Testgap and Coverage Workers

One-Line Summary: A testgap worker continuously identifies code without test coverage and proposes (or generates) tests; coverage workers track what's covered and aren't, surface deltas after each session, and prevent slow erosion of test quality — among the highest-leverage background workers because the work they do is something humans skip under time pressure.

Prerequisites: Background worker pattern, audit and optimize workers

What Is a Testgap Worker?

A test gap is a unit of code (a function, a branch, a file, a feature) that has no tests covering it. Test gaps accumulate naturally — a new feature ships without tests because they take longer to write than to skip. A testgap worker periodically scans for these and surfaces them: "the parseConfig function added in your last session has no tests; here are three I can write."

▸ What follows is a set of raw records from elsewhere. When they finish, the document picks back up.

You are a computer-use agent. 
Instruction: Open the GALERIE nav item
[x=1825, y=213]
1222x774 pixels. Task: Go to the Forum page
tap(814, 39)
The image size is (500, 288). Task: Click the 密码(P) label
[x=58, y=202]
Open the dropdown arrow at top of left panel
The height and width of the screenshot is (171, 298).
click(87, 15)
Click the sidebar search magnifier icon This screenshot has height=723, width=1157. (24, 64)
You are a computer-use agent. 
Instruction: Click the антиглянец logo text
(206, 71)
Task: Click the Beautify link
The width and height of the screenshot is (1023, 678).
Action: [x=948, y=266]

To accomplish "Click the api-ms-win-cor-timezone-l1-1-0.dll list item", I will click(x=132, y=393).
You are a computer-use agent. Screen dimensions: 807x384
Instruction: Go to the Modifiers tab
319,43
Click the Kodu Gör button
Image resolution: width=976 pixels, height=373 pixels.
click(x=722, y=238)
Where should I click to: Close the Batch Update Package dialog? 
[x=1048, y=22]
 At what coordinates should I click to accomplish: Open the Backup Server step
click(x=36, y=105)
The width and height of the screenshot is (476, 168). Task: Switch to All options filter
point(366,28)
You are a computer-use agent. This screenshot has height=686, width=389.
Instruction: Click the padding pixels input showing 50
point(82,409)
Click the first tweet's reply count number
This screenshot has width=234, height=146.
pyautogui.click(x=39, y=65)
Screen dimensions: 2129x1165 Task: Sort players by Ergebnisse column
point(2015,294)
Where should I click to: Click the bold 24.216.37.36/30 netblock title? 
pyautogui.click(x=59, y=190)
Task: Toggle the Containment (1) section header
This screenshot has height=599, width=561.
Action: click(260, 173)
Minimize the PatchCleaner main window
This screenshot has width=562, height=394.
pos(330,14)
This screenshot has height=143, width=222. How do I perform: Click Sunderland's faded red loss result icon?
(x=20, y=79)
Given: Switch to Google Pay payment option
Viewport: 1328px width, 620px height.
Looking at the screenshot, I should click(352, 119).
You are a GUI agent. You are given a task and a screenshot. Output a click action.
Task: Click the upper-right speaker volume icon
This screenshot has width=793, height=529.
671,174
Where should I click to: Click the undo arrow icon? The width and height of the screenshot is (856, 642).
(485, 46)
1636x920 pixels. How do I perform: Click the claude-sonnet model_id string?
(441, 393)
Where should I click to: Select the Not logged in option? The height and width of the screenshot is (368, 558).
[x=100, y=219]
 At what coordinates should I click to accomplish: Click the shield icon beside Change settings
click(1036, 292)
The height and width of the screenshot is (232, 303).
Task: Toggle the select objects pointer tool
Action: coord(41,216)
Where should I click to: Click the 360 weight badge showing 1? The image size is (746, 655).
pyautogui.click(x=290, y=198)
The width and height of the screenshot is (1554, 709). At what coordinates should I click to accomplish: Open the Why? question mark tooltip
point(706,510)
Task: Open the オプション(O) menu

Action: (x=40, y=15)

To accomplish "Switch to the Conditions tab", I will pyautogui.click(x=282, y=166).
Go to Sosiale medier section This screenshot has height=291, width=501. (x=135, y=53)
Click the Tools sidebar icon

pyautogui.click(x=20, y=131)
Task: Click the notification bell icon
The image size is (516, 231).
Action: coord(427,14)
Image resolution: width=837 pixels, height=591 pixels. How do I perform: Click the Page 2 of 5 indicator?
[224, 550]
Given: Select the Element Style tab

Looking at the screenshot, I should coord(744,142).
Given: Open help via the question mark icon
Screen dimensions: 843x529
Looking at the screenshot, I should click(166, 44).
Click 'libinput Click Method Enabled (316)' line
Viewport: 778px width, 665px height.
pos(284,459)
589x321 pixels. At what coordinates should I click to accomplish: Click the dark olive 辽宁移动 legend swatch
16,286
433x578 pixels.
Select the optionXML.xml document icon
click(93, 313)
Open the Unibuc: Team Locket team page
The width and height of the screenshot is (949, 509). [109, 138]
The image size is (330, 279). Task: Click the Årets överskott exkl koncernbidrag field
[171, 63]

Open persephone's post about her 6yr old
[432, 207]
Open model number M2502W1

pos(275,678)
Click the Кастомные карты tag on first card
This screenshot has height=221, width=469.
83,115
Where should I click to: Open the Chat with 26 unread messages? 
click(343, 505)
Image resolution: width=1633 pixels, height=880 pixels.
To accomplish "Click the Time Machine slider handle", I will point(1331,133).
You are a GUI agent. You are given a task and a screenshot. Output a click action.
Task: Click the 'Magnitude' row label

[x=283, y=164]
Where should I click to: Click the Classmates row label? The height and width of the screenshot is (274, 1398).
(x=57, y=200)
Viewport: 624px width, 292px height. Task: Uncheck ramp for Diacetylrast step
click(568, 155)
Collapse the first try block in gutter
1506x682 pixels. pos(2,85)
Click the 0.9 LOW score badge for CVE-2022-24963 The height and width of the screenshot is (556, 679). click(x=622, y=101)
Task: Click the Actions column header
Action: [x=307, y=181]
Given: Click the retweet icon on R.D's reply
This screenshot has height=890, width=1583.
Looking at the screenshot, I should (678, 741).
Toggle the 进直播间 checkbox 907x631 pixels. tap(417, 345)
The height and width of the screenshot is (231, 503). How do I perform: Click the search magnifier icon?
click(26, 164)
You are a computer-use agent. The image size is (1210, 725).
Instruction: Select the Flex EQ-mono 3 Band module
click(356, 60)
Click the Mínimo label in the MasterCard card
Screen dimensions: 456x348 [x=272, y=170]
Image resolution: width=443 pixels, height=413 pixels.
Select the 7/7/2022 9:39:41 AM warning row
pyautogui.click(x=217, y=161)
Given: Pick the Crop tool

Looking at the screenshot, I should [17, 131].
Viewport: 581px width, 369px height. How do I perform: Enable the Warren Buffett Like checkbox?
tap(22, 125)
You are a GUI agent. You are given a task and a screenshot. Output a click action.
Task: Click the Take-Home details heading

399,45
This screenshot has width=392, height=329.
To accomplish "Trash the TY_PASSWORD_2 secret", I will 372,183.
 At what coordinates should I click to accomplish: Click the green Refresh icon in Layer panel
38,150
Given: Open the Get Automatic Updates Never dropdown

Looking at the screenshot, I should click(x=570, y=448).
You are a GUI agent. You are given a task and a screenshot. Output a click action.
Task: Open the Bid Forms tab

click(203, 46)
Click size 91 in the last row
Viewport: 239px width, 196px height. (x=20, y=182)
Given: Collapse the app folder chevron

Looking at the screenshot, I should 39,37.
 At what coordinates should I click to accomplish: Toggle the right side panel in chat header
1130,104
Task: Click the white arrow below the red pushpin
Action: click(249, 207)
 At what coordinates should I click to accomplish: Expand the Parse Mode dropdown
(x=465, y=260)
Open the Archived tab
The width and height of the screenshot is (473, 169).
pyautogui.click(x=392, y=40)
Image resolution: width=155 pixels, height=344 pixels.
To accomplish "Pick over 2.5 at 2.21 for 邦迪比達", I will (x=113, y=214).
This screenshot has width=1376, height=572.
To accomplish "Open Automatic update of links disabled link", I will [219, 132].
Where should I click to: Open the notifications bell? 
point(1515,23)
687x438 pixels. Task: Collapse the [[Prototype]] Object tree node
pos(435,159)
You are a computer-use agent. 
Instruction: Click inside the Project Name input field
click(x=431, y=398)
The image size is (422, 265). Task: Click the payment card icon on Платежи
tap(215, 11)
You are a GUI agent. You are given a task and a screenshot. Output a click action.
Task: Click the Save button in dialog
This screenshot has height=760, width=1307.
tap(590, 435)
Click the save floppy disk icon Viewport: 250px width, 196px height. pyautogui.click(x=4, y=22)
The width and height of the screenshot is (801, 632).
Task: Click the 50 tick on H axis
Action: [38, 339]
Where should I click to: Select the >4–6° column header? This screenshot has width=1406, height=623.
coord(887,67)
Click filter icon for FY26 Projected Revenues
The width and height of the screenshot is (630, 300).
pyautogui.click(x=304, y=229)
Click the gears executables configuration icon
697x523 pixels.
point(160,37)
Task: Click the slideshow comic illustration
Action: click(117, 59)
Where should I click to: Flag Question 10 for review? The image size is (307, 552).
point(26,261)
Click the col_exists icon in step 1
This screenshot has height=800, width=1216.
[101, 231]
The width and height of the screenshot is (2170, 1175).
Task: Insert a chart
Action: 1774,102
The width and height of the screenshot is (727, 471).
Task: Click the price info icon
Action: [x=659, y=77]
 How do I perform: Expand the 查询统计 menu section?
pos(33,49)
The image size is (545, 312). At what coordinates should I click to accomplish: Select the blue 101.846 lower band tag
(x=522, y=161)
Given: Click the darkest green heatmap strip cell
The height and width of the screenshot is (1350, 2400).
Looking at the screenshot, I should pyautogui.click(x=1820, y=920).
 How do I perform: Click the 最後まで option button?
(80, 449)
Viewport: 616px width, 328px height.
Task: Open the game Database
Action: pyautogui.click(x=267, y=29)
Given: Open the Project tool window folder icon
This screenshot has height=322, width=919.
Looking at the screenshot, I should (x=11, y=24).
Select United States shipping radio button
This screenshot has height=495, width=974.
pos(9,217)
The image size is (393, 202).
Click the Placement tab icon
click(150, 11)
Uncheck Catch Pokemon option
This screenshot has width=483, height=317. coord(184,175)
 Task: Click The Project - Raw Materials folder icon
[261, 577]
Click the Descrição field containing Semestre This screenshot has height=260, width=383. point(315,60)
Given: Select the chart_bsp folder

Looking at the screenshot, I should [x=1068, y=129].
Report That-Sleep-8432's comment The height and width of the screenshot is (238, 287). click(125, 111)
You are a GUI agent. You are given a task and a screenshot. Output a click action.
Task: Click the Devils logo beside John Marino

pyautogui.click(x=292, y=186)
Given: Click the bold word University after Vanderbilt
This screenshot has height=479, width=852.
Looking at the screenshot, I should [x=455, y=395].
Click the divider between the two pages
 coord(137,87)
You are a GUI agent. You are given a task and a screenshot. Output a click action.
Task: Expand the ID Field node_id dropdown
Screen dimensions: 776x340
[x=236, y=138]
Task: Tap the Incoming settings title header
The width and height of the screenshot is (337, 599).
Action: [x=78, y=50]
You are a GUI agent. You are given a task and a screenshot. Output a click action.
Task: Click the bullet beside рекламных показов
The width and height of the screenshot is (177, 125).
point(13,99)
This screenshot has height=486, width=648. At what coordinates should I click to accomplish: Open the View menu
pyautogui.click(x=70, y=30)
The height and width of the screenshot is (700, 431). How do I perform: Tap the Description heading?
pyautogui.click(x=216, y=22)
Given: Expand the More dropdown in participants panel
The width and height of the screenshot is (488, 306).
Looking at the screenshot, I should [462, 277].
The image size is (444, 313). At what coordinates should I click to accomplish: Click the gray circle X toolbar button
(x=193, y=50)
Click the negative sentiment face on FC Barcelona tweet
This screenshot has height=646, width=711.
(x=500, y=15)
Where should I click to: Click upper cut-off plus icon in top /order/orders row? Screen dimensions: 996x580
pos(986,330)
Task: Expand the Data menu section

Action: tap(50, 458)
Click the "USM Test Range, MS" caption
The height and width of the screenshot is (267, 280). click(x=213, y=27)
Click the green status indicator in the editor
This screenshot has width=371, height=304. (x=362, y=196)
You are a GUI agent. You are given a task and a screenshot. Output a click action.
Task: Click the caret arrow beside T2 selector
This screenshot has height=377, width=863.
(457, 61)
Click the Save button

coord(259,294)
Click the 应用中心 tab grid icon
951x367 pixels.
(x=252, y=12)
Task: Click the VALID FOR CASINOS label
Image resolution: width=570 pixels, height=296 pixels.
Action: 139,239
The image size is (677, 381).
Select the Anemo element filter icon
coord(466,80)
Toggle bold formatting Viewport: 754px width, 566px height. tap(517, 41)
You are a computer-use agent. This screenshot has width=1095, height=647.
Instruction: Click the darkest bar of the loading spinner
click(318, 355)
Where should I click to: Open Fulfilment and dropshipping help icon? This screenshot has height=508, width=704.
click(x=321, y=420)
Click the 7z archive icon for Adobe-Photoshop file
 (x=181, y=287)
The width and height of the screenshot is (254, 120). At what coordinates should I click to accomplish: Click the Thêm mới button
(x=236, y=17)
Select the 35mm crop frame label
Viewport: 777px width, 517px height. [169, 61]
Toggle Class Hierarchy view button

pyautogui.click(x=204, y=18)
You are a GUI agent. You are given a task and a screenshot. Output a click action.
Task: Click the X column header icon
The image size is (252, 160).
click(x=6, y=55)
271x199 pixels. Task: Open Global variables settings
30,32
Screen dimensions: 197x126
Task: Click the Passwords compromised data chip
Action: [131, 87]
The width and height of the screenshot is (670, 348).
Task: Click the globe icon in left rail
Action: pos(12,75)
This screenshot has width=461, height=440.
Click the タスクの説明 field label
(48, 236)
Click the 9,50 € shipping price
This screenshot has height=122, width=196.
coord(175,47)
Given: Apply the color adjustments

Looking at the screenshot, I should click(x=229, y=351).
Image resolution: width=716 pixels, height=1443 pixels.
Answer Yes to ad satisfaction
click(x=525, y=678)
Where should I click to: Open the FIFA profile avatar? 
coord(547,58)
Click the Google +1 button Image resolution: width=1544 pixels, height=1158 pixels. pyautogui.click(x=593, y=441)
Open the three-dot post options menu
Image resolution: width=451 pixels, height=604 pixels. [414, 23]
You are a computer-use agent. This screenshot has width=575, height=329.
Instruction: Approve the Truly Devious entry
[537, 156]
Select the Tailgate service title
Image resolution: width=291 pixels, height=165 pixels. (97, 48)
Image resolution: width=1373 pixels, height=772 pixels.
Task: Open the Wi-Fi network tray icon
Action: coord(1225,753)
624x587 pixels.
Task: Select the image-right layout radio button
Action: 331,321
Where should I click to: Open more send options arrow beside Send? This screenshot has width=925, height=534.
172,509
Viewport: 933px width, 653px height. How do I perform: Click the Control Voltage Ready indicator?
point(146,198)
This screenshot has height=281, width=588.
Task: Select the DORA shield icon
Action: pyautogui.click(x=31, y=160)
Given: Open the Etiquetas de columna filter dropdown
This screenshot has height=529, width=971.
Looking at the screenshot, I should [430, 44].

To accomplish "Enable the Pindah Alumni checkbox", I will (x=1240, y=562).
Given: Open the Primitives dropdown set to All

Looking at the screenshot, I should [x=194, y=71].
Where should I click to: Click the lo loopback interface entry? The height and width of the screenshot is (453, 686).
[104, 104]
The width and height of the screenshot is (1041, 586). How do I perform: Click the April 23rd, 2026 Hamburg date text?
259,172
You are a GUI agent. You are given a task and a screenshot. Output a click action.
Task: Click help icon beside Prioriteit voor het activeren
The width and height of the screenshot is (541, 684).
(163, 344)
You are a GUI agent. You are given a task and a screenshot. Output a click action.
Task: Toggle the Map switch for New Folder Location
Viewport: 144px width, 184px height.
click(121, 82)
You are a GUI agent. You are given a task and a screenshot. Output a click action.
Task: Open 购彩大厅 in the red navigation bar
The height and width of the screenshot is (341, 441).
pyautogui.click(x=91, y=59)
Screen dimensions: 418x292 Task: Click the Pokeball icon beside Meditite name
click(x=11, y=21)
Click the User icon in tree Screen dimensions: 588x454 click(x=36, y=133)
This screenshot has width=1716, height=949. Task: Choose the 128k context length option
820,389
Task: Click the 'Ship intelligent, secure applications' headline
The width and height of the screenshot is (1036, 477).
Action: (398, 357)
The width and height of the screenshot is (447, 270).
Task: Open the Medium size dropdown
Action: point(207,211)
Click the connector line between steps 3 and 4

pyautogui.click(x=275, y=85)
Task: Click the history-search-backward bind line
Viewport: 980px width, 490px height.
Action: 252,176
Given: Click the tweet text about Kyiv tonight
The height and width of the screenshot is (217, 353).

A coverage worker is a thinner relative: it tracks code-coverage metrics over time, alerts on regressions, and prompts the main agent (or user) when coverage drops. Unlike a testgap worker, it doesn't propose specific tests — just tracks the metric.

The two often work together: coverage detects the regression, testgap proposes the fix.

How It Works

A testgap worker pipeline:

Trigger: After a session ends, or on commit, or daily.
Diff vs. test-coverage: Use coverage.py, Istanbul, or equivalent to find untested code added or modified since last run.
Prioritize: Public APIs > internal functions > test helpers. Critical paths > leaf utilities. Recent changes > old.
Generate test proposals: Use the LLM to write candidate tests. Run them in a sandbox to verify they pass.
Surface: Land proposed tests in a scratchpad / PR comment / suggestion list. The main agent (or user) decides whether to accept.

Ruflo's testgaps worker does roughly this with the additional twist of dispatching specialized sub-agents for different test types (unit, integration, e2e).

Why It Matters

Tests are the kind of work that pays off later but requires effort now — exactly the kind of work humans defer and that benefits most from being autonomously generated. A background testgap worker turns "I should write tests for this" into "the agent already proposed tests; I just review and accept."

The honest qualifier: auto-generated tests have quality problems. They can be tautological (testing the implementation back at itself), miss edge cases, or create fragile mocks. A good testgap worker biases toward suggesting test targets humans can fill in, with proposed tests as starting points rather than finished work.

Key Technical Details

Coverage tools are the substrate: coverage.py, Istanbul, JaCoCo, etc. Without coverage data, testgap workers grope blindly.
Test framework conventions are project-specific: A worker that proposes tests in pytest style for a Mocha project is wasted output. Detect the existing convention.
Run proposed tests before reporting: A test that doesn't run is noise. The worker should execute its proposals and only report passing ones.
Mutation testing as a quality check: A test that doesn't catch a mutated version of the function is weak. Mutation testing tools can score test proposals.
Avoid test-pollution: Workers shouldn't commit tests autonomously. Commit by humans.
Triangulation: Multiple test types per untested function (unit + property-based + integration) catches more.
Cost vs. value: Testgap workers are expensive (LLM calls per gap). Limit per-session work; queue the rest for next time.

How Harnesses & Frameworks Implement This

Harness / Framework	Testgap workers
Claude Code	DIY
Claude Agent SDK	DIY
ruflo	First-class — `testgaps` is one of 12 default workers
LangGraph	DIY
AutoGen	DIY
CrewAI	DIY
OpenAI Agents SDK	DIY
Codex CLI / Cursor	✗

Connections to Other Concepts

background-worker-pattern.md — Parent concept.
audit-and-optimize-workers.md — Same family.
event-driven-harness-architectures.md — Infrastructure.
../../multi-skill-agent/08-testing-multi-skill-agents/integration-testing.md — Foundational coverage.